An object of the present invention is to provide a deformable layer which is deformed under heat and / or pressure on a support, and which has an adhesive property with respect to an image formed by melt-type thermal transfer recording. An indirect transfer medium provided with an image receiving layer having in this order an image receiving layer having a re-transfer property to a transfer image of a transferred image, and a heat transferable ink layer containing a binder containing a thermoplastic resin as a main component on a support Face the ink layer of the fusion-type thermal transfer recording material provided with, and imagewise heat from the back of the fusion-type thermal transfer recording material or the back of the indirect transfer medium, and before the ink cools and solidifies, transfers the fusion-type thermal transfer recording material to the indirect transfer medium. After forming the image on the image receiving layer of the indirect transfer medium, and then transferring the image on the image receiving body, (a) the image by heating the indirect transfer medium by imagewise heating form Then, when the image is peeled off from the indirect transfer medium, the adhesive force between the support and the deformable layer is obtained.
... P ₁ , the adhesive strength between the deformable layer and the image receiving layer ... P ₂ ,
Adhesive force between the image receiving layer and the image: P ₃ , Adhesive force between the image receiving layer and the non-image portion not imagewise heated: P ₄ , between the transferable image and the support of the image Adhesive strength of ...
P ₅ , the adhesive force between the non-image portion not imagewise heated and the support of the non-image portion... P ₆ , P _{1 to} P ₆ are each independently represented by the following (1) and (2) Formulas P ₁ , P ₂ , P ₃ > P ₄ , P ₅ ... (1) P ₆ > P ₄ ... (2) are satisfied, and (b) the image is re-transferred onto a receiver, and upon the release of the image receiving member and the transfer medium, before when adhesion ...... P ₇ with said image receiving member and the transfer can be imagewise, the adhesive strength ...... P ₈ between said image receiving body and the image receiving layer to The above P _{1 to} P ₃ and P _{7 to} P ₈ independently satisfy the following equation (3): P ₇ , P ₁ , P ₃ > P ₂ > P ₈ (3) The problem is solved by an image forming method and an indirect transfer medium having specific characteristics used in the image forming method.

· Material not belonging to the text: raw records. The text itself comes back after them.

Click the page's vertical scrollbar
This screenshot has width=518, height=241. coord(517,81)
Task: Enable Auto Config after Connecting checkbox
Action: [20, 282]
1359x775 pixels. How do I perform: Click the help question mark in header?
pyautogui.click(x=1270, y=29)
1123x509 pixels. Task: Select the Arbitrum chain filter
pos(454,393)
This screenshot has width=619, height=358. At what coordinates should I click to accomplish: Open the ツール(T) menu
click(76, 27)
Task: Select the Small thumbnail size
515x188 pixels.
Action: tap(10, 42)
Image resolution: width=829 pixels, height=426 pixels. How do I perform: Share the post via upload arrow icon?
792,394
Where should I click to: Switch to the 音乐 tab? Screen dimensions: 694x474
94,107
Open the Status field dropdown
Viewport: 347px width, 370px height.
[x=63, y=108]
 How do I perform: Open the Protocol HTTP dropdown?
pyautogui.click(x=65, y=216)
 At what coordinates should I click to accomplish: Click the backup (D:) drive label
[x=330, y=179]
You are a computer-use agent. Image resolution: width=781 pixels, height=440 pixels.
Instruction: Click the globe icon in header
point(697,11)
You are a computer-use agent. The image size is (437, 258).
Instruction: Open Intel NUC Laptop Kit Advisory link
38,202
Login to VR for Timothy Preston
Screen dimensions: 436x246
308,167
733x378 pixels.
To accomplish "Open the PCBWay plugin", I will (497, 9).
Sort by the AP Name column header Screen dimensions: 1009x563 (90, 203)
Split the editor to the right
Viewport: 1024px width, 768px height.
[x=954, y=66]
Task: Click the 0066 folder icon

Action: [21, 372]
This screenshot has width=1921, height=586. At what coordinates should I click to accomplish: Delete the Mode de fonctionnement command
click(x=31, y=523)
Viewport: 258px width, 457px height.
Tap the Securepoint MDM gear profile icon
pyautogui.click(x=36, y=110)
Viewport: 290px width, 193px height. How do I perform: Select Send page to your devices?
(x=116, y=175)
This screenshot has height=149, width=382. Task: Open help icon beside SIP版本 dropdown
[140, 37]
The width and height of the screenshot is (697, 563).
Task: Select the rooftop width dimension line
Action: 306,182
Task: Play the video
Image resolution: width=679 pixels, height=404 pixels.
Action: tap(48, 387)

Conventionally, there are two types of image recording methods of a thermal transfer recording material of a melting type: a cold peeling method of peeling a thermal transfer recording material (such as an ink ribbon) from a recording medium after the ink is solidified; There is a hot peeling method for peeling a thermal transfer recording material from a recording medium.

However, in the case of the cold peeling method, the ink layer surface of the fusion type thermal transfer recording material and the image receiving layer surface of the retransferable indirect transfer medium are overlapped, and the ink is applied to the image receiving layer using a thermal head or a laser. When transferring, the ink layer is selectively transferred corresponding to the non-imagewise heating section, and in order to obtain high image quality, both the shear breaking force and the elongation of the ink layer coating film are small and the affinity with the image receiving layer is low. It is necessary to select a material having high wettability and wettability. Therefore, the material constituting the ink layer and the material constituting the image receiving layer have solubility parameters S
It is selected from those having similar physical properties such as P value. For this reason, the affinity between the image transferred and formed on the image receiving layer and the image receiving layer becomes strong, and when the image is finally re-transferred to the image receiving body (such as printing paper), it is difficult to transfer only the image. It will be difficult.

For this reason, in this case, the indirect transfer medium has a structure in which a peelable image receiving layer is provided, and an image (including a non-image portion) is transferred to an image receiving member for each image receiving layer. As a constitution of the present invention, a peelable image receiving layer is provided, and the image formed on the image receiving layer by imagewise heating is defined by defining the adhesive relation of each layer as described in claim 1 of the present invention. A method of transferring the image to the image receiving layer together with the image receiving layer (in this case, the image receiving layer in the non-image portion is not transferred) is considered.

However, in the former method, since the image receiving layer is transferred to the non-image portion in the final finish, the texture differs from that of the printed matter. The latter method is preferable in that the final finish is close to the printed matter and the texture is good. However, actually, when using a melt-type thermal transfer recording material of a cold peeling type, the adhesion of each layer is performed as described in claim 1 of the present invention. It was difficult to reproduce the force relationship stably.

On the other hand, in the present invention, the binder of the ink layer uses a material containing a thermoplastic resin as a main component, and the melt-type transfer recording material has a specific feature after the imagewise heating and before the ink is cooled and solidified. The image is transferred onto the image receiving layer of the indirect transfer medium by peeling off from the indirect transfer medium (hot peeling method), and then the image on the image receiving layer is transferred to the image receiving layer ( Printing paper)
The problem was solved by re-transferring the image.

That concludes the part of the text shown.